The Story

The paradox of this countryside is that, from the densities of old industrial towns, you may turn a corner or climb a hill, and be in a world that seems pristine, and utterly untouched, like a world before creation

(Glyn Hughes ‘Millstone Grit’, 1975)

Gaddings Dam is a reservoir hidden in the West Yorkshire moors 780 feet above sea level. The bleak but romantic landscape, steeped in the poetry and prose of Ted Hughes and the Brontës, is home to England’s highest beach. The small strip of sand acts as a magnet to a community of swimmers, day-trippers, walkers, bikers and runners.

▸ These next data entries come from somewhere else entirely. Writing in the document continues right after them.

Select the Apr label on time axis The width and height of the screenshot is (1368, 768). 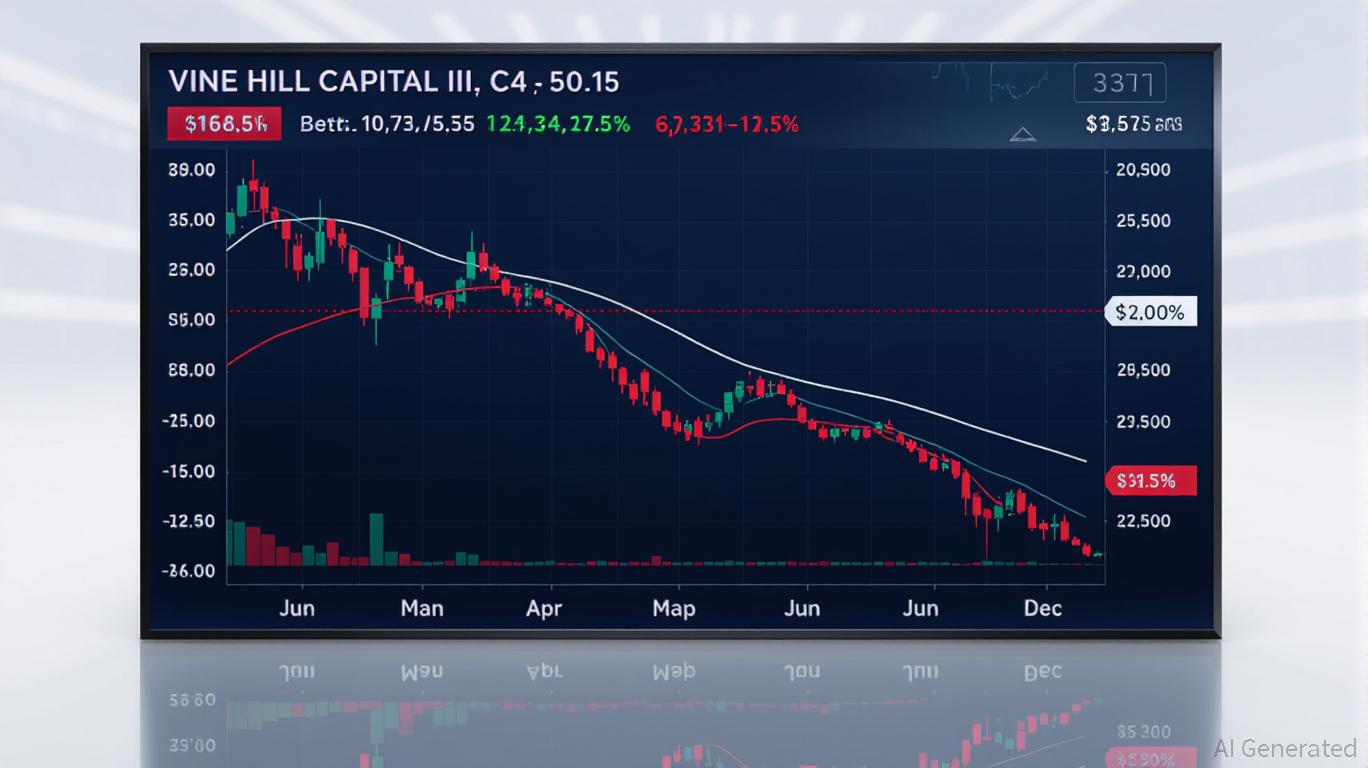click(x=543, y=607)
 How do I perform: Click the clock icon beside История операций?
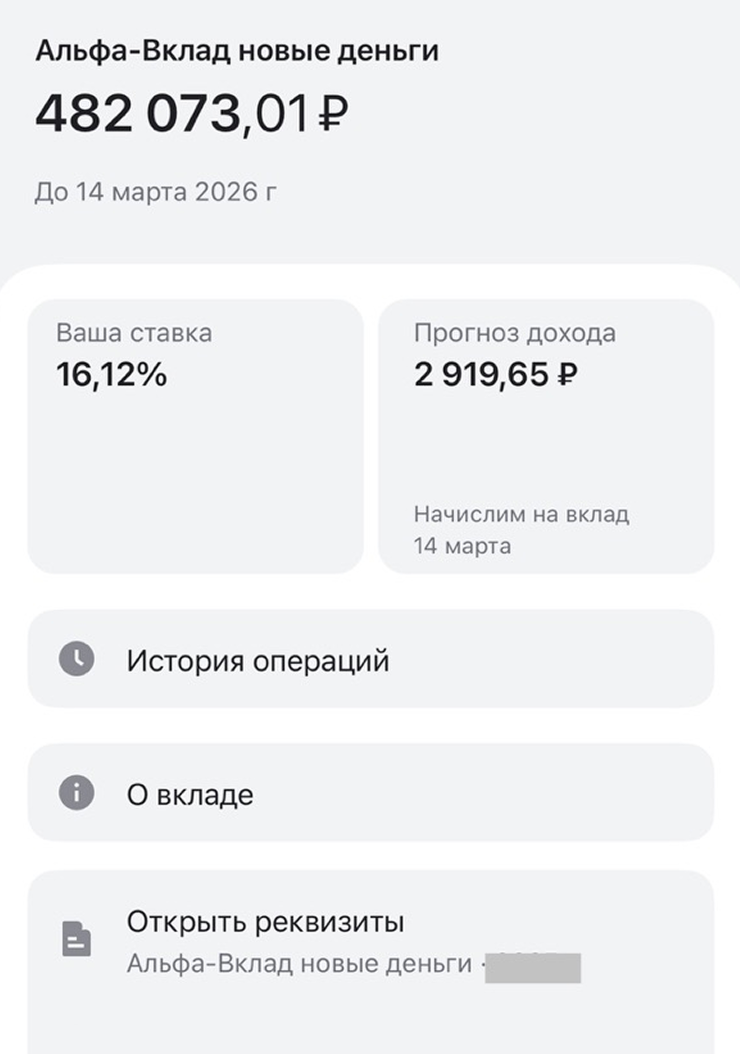click(76, 659)
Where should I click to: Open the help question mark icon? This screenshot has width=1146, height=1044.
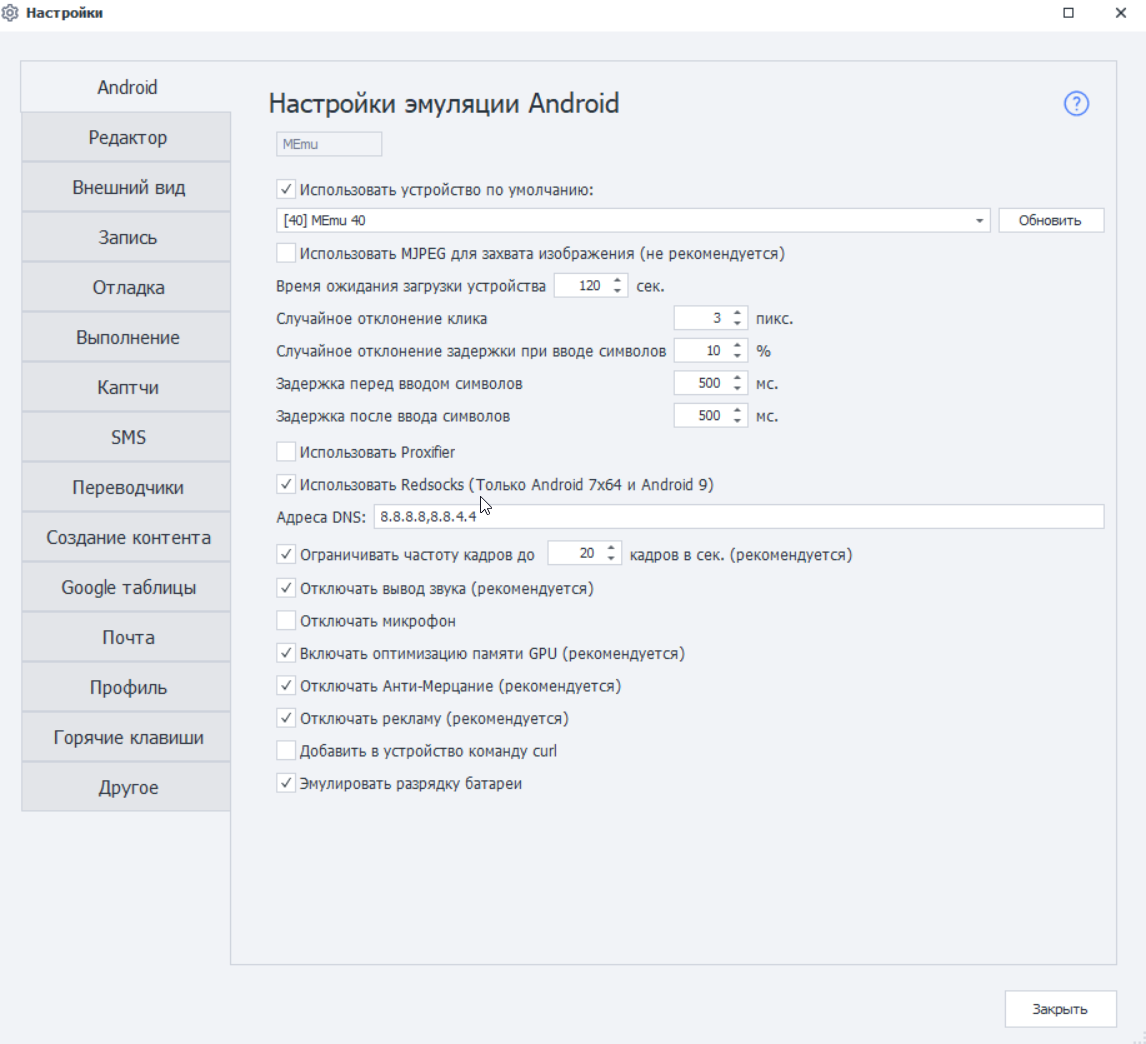point(1076,103)
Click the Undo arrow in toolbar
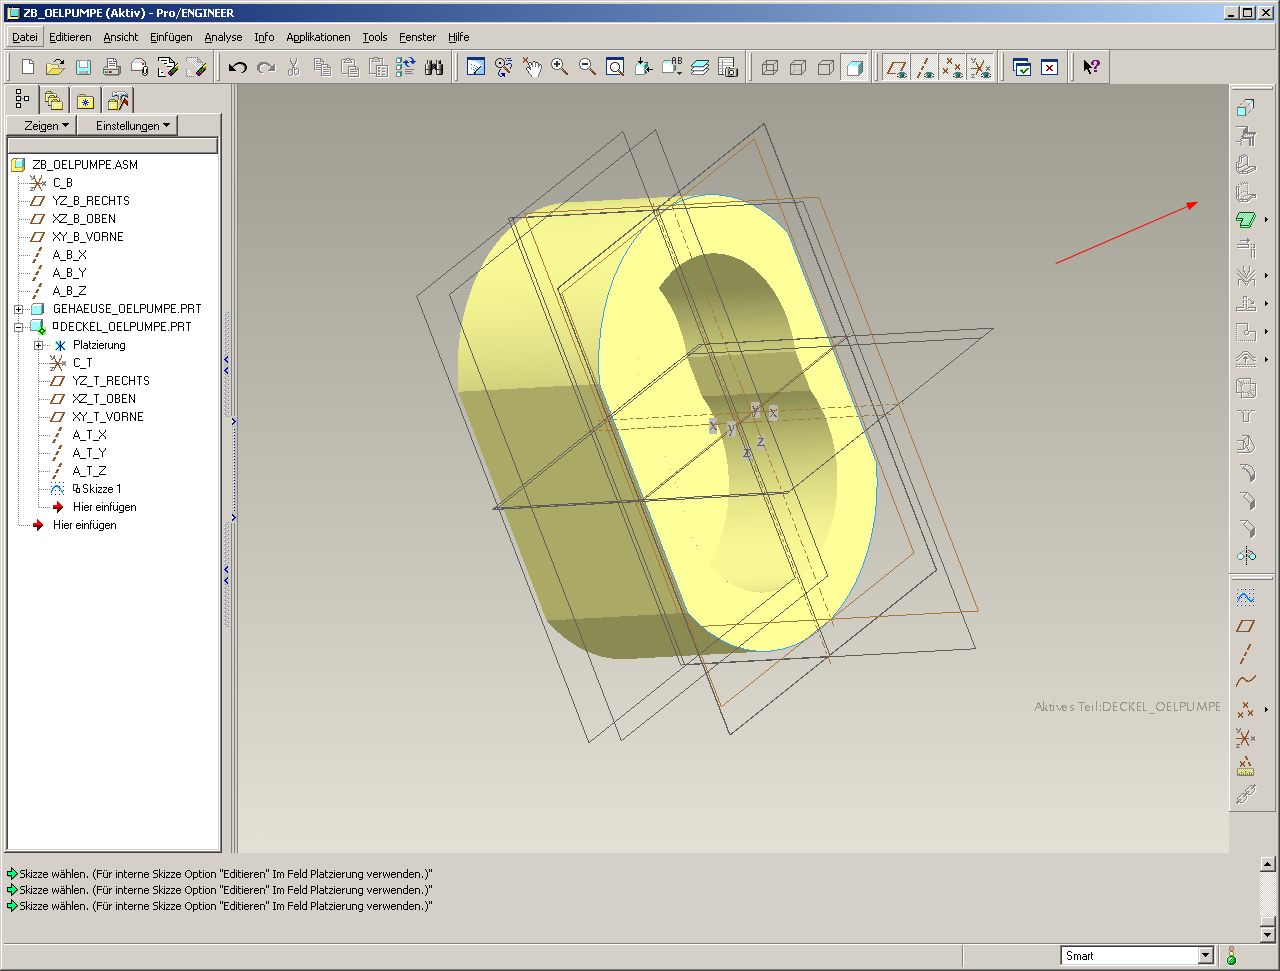Image resolution: width=1280 pixels, height=971 pixels. coord(237,67)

There is a rhythm as people come and go, having made the twenty-minute trek up a broken footpath, each drawn to the beauty as it changes with the seasons; always the same, always different. Some hardened locals brave the wind, rain and snow to wild swim all seasons for escape, comradeship, to keep the black dog at bay or just for the sheer thrill. As they hit the water, all experience the same visceral hit, taking away everything except the moment. 

Time stops, and peace arrives.  

But there is more to this place than just swimming; a whole ecosystem of activity circulates around the reservoir. There are the volunteers who maintain the footpaths in all weathers, the pub landlord fighting to keep vehicles out of his carpark, the farmer and whose cattle need rescuing, the Gaddings Dam Preservation Society, and the January Daily Dippers.